Study material START
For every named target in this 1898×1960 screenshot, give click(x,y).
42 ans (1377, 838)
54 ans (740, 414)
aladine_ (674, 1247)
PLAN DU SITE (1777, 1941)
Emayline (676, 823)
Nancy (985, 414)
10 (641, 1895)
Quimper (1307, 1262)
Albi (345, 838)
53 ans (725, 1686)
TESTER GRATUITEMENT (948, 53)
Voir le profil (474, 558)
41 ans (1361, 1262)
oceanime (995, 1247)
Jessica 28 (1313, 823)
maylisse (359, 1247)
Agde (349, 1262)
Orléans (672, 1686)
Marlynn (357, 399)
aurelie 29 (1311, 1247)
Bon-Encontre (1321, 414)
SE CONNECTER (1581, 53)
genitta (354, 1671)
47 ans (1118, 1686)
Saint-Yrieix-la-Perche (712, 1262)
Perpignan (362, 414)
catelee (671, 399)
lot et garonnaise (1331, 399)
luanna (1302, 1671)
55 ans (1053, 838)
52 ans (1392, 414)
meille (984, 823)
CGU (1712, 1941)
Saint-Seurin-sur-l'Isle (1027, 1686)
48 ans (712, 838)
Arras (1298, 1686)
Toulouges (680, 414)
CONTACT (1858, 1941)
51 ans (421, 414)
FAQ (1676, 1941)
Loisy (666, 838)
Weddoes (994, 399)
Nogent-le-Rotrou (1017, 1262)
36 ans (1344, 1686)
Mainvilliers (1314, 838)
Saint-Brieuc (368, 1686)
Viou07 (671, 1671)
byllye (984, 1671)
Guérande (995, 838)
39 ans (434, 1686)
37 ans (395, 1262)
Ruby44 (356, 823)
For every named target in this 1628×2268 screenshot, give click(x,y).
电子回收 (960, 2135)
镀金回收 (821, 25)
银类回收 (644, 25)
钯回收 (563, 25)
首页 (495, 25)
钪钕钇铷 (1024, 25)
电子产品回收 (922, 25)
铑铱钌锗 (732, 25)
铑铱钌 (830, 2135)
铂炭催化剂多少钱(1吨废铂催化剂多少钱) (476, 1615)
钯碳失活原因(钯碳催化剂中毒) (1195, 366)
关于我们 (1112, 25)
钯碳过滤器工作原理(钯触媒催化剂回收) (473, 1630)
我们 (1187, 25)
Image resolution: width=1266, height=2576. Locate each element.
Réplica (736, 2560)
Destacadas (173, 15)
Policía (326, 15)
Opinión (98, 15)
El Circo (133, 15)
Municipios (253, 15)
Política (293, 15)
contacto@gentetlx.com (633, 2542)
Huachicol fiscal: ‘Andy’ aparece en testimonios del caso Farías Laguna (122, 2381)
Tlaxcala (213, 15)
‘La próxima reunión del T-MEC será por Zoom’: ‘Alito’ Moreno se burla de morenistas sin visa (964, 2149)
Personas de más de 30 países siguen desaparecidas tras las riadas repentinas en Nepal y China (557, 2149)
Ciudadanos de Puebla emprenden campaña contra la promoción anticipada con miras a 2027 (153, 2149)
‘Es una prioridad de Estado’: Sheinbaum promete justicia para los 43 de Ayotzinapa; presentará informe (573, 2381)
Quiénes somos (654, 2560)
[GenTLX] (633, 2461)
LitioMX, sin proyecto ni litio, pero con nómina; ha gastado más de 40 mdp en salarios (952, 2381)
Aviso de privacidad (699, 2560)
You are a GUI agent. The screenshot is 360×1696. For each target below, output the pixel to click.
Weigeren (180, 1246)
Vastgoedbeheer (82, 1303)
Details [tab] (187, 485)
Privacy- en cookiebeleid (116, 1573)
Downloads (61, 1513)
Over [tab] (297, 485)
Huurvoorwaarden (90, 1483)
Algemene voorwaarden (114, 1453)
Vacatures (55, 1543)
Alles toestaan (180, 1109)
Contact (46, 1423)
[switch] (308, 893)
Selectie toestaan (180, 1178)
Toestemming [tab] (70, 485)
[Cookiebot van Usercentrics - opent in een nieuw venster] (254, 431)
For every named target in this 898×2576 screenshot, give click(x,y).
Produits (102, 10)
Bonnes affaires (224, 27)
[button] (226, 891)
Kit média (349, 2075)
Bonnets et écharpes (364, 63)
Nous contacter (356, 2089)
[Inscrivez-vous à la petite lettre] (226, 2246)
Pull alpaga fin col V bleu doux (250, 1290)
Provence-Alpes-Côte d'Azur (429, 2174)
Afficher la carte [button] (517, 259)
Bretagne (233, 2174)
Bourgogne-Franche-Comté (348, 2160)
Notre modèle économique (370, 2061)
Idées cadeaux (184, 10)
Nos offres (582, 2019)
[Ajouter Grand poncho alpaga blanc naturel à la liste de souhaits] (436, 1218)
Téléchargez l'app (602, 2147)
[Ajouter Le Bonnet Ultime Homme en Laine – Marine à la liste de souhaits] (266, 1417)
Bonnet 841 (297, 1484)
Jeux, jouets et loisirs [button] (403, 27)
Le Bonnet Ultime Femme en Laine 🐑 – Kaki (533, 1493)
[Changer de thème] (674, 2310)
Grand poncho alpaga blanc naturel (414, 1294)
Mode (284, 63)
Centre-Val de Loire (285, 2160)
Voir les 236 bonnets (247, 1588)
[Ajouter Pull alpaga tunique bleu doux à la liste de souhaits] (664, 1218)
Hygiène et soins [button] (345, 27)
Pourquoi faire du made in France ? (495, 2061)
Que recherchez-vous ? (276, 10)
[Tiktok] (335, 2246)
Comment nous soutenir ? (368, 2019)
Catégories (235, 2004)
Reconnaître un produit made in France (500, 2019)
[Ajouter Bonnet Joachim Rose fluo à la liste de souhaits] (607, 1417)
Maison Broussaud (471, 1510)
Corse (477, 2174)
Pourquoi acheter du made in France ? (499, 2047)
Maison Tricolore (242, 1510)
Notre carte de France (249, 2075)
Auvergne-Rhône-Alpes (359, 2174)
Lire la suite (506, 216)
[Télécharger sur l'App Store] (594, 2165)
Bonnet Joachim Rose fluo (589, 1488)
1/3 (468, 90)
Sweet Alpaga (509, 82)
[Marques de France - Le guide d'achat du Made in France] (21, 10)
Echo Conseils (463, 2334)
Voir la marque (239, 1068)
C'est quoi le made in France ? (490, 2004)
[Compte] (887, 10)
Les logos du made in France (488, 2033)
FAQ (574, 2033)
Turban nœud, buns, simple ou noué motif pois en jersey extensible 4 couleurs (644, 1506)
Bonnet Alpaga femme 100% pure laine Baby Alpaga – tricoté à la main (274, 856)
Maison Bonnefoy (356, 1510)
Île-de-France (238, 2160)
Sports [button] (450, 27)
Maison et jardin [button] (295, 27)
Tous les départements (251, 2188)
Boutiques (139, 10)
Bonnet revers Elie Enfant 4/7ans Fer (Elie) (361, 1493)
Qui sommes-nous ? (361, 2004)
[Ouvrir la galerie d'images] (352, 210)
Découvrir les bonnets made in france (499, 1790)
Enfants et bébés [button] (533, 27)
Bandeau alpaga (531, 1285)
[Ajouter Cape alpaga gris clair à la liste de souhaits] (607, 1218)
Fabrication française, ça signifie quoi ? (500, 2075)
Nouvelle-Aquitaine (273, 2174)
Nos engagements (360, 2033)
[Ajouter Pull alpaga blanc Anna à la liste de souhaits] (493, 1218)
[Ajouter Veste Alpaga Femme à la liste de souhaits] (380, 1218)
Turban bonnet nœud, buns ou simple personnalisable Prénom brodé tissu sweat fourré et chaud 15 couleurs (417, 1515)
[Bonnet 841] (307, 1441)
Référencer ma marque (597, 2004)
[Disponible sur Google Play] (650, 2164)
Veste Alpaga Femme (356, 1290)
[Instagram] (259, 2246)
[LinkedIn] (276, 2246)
Study material END
All of the entries above should be written out again exactly.

Worked solution
For every named target in this 1898×1960 screenshot, give click(x,y).
42 ans (1377, 838)
54 ans (740, 414)
aladine_ (674, 1247)
PLAN DU SITE (1777, 1941)
Emayline (676, 823)
Nancy (985, 414)
10 (641, 1895)
Quimper (1307, 1262)
Albi (345, 838)
53 ans (725, 1686)
TESTER GRATUITEMENT (948, 53)
Voir le profil (474, 558)
41 ans (1361, 1262)
oceanime (995, 1247)
Jessica 28 (1313, 823)
maylisse (359, 1247)
Agde (349, 1262)
Orléans (672, 1686)
Marlynn (357, 399)
aurelie 29 (1311, 1247)
Bon-Encontre (1321, 414)
SE CONNECTER (1581, 53)
genitta (354, 1671)
47 ans (1118, 1686)
Saint-Yrieix-la-Perche (712, 1262)
Perpignan (362, 414)
catelee (671, 399)
lot et garonnaise (1331, 399)
luanna (1302, 1671)
55 ans (1053, 838)
52 ans (1392, 414)
meille (984, 823)
CGU (1712, 1941)
Saint-Seurin-sur-l'Isle (1027, 1686)
48 ans (712, 838)
Arras (1298, 1686)
Toulouges (680, 414)
CONTACT (1858, 1941)
51 ans (421, 414)
FAQ (1676, 1941)
Loisy (666, 838)
Weddoes (994, 399)
Nogent-le-Rotrou (1017, 1262)
36 ans (1344, 1686)
Mainvilliers (1314, 838)
Saint-Brieuc (368, 1686)
Viou07 (671, 1671)
byllye (984, 1671)
Guérande (995, 838)
39 ans (434, 1686)
37 ans (395, 1262)
Ruby44 (356, 823)
For every named target in this 1628×2268 screenshot, give click(x,y).
电子回收 (960, 2135)
镀金回收 (821, 25)
银类回收 (644, 25)
钯回收 (563, 25)
首页 (495, 25)
钪钕钇铷 (1024, 25)
电子产品回收 (922, 25)
铑铱钌锗 (732, 25)
铑铱钌 (830, 2135)
铂炭催化剂多少钱(1吨废铂催化剂多少钱) (476, 1615)
钯碳失活原因(钯碳催化剂中毒) (1195, 366)
关于我们 (1112, 25)
钯碳过滤器工作原理(钯触媒催化剂回收) (473, 1630)
我们 (1187, 25)
Image resolution: width=1266, height=2576. Locate each element.
Réplica (736, 2560)
Destacadas (173, 15)
Policía (326, 15)
Opinión (98, 15)
El Circo (133, 15)
Municipios (253, 15)
Política (293, 15)
contacto@gentetlx.com (633, 2542)
Huachicol fiscal: ‘Andy’ aparece en testimonios del caso Farías Laguna (122, 2381)
Tlaxcala (213, 15)
‘La próxima reunión del T-MEC será por Zoom’: ‘Alito’ Moreno se burla de morenistas sin visa (964, 2149)
Personas de más de 30 países siguen desaparecidas tras las riadas repentinas en Nepal y China (557, 2149)
Ciudadanos de Puebla emprenden campaña contra la promoción anticipada con miras a 2027 (153, 2149)
‘Es una prioridad de Estado’: Sheinbaum promete justicia para los 43 de Ayotzinapa; presentará informe (573, 2381)
Quiénes somos (654, 2560)
[GenTLX] (633, 2461)
LitioMX, sin proyecto ni litio, pero con nómina; ha gastado más de 40 mdp en salarios (952, 2381)
Aviso de privacidad (699, 2560)
You are a GUI agent. The screenshot is 360×1696. For each target below, output the pixel to click.
Weigeren (180, 1246)
Vastgoedbeheer (82, 1303)
Details [tab] (187, 485)
Privacy- en cookiebeleid (116, 1573)
Downloads (61, 1513)
Over [tab] (297, 485)
Huurvoorwaarden (90, 1483)
Algemene voorwaarden (114, 1453)
Vacatures (55, 1543)
Alles toestaan (180, 1109)
Contact (46, 1423)
[switch] (308, 893)
Selectie toestaan (180, 1178)
Toestemming [tab] (70, 485)
[Cookiebot van Usercentrics - opent in een nieuw venster] (254, 431)
For every named target in this 898×2576 screenshot, give click(x,y).
Produits (102, 10)
Bonnes affaires (224, 27)
[button] (226, 891)
Kit média (349, 2075)
Bonnets et écharpes (364, 63)
Nous contacter (356, 2089)
[Inscrivez-vous à la petite lettre] (226, 2246)
Pull alpaga fin col V bleu doux (250, 1290)
Provence-Alpes-Côte d'Azur (429, 2174)
Afficher la carte [button] (517, 259)
Bretagne (233, 2174)
Bourgogne-Franche-Comté (348, 2160)
Notre modèle économique (370, 2061)
Idées cadeaux (184, 10)
Nos offres (582, 2019)
[Ajouter Grand poncho alpaga blanc naturel à la liste de souhaits] (436, 1218)
Téléchargez l'app (602, 2147)
[Ajouter Le Bonnet Ultime Homme en Laine – Marine à la liste de souhaits] (266, 1417)
Bonnet 841 (297, 1484)
Jeux, jouets et loisirs [button] (403, 27)
Le Bonnet Ultime Femme en Laine 🐑 – Kaki (533, 1493)
[Changer de thème] (674, 2310)
Grand poncho alpaga blanc naturel (414, 1294)
Mode (284, 63)
Centre-Val de Loire (285, 2160)
Voir les 236 bonnets (247, 1588)
[Ajouter Pull alpaga tunique bleu doux à la liste de souhaits] (664, 1218)
Hygiène et soins [button] (345, 27)
Pourquoi faire du made in France ? (495, 2061)
Que recherchez-vous ? (276, 10)
[Tiktok] (335, 2246)
Comment nous soutenir ? (368, 2019)
Catégories (235, 2004)
Reconnaître un produit made in France (500, 2019)
[Ajouter Bonnet Joachim Rose fluo à la liste de souhaits] (607, 1417)
Maison Broussaud (471, 1510)
Corse (477, 2174)
Pourquoi acheter du made in France ? (499, 2047)
Maison Tricolore (242, 1510)
Notre carte de France (249, 2075)
Auvergne-Rhône-Alpes (359, 2174)
Lire la suite (506, 216)
[Télécharger sur l'App Store] (594, 2165)
Bonnet Joachim Rose fluo (589, 1488)
1/3 (468, 90)
Sweet Alpaga (509, 82)
[Marques de France - Le guide d'achat du Made in France] (21, 10)
Echo Conseils (463, 2334)
Voir la marque (239, 1068)
C'est quoi le made in France ? (490, 2004)
[Compte] (887, 10)
Les logos du made in France (488, 2033)
FAQ (574, 2033)
Turban nœud, buns, simple ou noué motif pois en jersey extensible 4 couleurs (644, 1506)
Bonnet Alpaga femme 100% pure laine Baby Alpaga – tricoté à la main (274, 856)
Maison Bonnefoy (356, 1510)
Île-de-France (238, 2160)
Sports [button] (450, 27)
Maison et jardin [button] (295, 27)
Tous les départements (251, 2188)
Boutiques (139, 10)
Bonnet revers Elie Enfant 4/7ans Fer (Elie) (361, 1493)
Qui sommes-nous ? (361, 2004)
[Ouvrir la galerie d'images] (352, 210)
Découvrir les bonnets made in france (499, 1790)
Enfants et bébés [button] (533, 27)
Bandeau alpaga (531, 1285)
[Ajouter Cape alpaga gris clair à la liste de souhaits] (607, 1218)
Fabrication française, ça signifie quoi ? (500, 2075)
Nouvelle-Aquitaine (273, 2174)
Nos engagements (360, 2033)
[Ajouter Pull alpaga blanc Anna à la liste de souhaits] (493, 1218)
[Ajouter Veste Alpaga Femme à la liste de souhaits] (380, 1218)
Turban bonnet nœud, buns ou simple personnalisable Prénom brodé tissu sweat fourré et chaud 15 couleurs (417, 1515)
[Bonnet 841] (307, 1441)
Référencer ma marque (597, 2004)
[Disponible sur Google Play] (650, 2164)
Veste Alpaga Femme (356, 1290)
[Instagram] (259, 2246)
[LinkedIn] (276, 2246)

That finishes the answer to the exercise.